» **Document source**:
—————

Heure Musicale du 9 janvier 2021

Samedi 9 janvier 2021

GLORIA

 

« Wo es war, soll ich werden », dit Freud. Là où c’était, je dois advenir. Vous remarquez que c’était est le seul temps qui se décline dans l’énoncé du principe du temps. C’était ainsi au commencement, c’était maintenant, c’était toujours, c’était dans les siècles des siècles. L’imparfait nous vient du futur. Le présent instantané, langage, verbe, se donne dans une trinité glorieuse qui coïncide avec sa célébration. Vous avez ce trois interne et externe, et la violation temporelle s’effritant, s’évanouissant sur ses bords. Soll : je dois. Je suis qui je suis, en trois personnes, précède et suit la péripétie du c’était. Je tombe de qui je suis dans le temps, je rentre dans qui je suis en comprenant l’imparfait du temps. ICH, je suis. J’adviens hors du c’était, lequel ne peut pas faire autrement que d’accoucher de moi si je me conçois.

—————

» **Données enregistrées**:

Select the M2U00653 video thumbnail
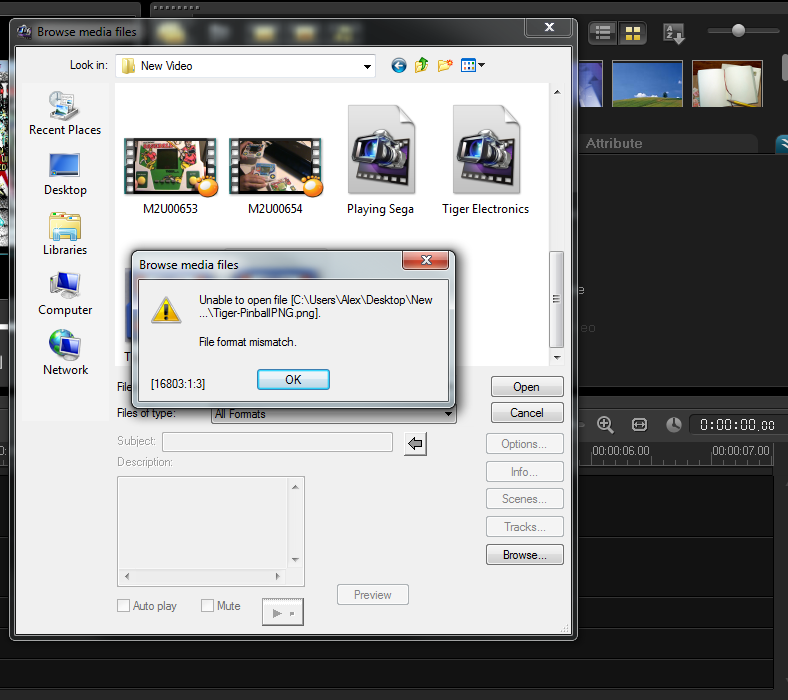This screenshot has width=788, height=700. pyautogui.click(x=170, y=166)

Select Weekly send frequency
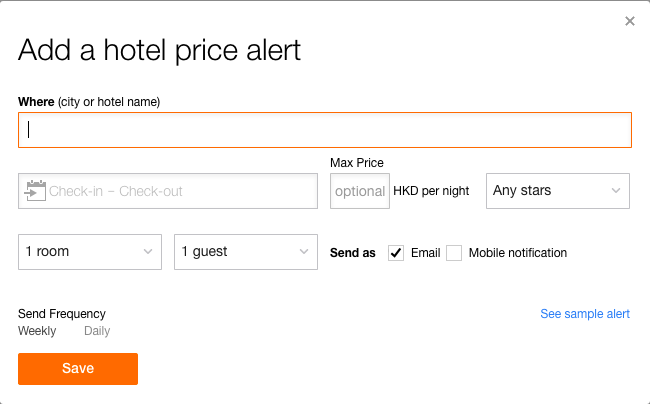coord(37,331)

—————

» **Consigne**:
Recopiez fidèlement le passage du document source compris entre « Samedi 9 janvier » et « je me conçois. », bornes incluses.

» **Réponse**:
Samedi 9 janvier 2021

GLORIA

 

« Wo es war, soll ich werden », dit Freud. Là où c’était, je dois advenir. Vous remarquez que c’était est le seul temps qui se décline dans l’énoncé du principe du temps. C’était ainsi au commencement, c’était maintenant, c’était toujours, c’était dans les siècles des siècles. L’imparfait nous vient du futur. Le présent instantané, langage, verbe, se donne dans une trinité glorieuse qui coïncide avec sa célébration. Vous avez ce trois interne et externe, et la violation temporelle s’effritant, s’évanouissant sur ses bords. Soll : je dois. Je suis qui je suis, en trois personnes, précède et suit la péripétie du c’était. Je tombe de qui je suis dans le temps, je rentre dans qui je suis en comprenant l’imparfait du temps. ICH, je suis. J’adviens hors du c’était, lequel ne peut pas faire autrement que d’accoucher de moi si je me conçois.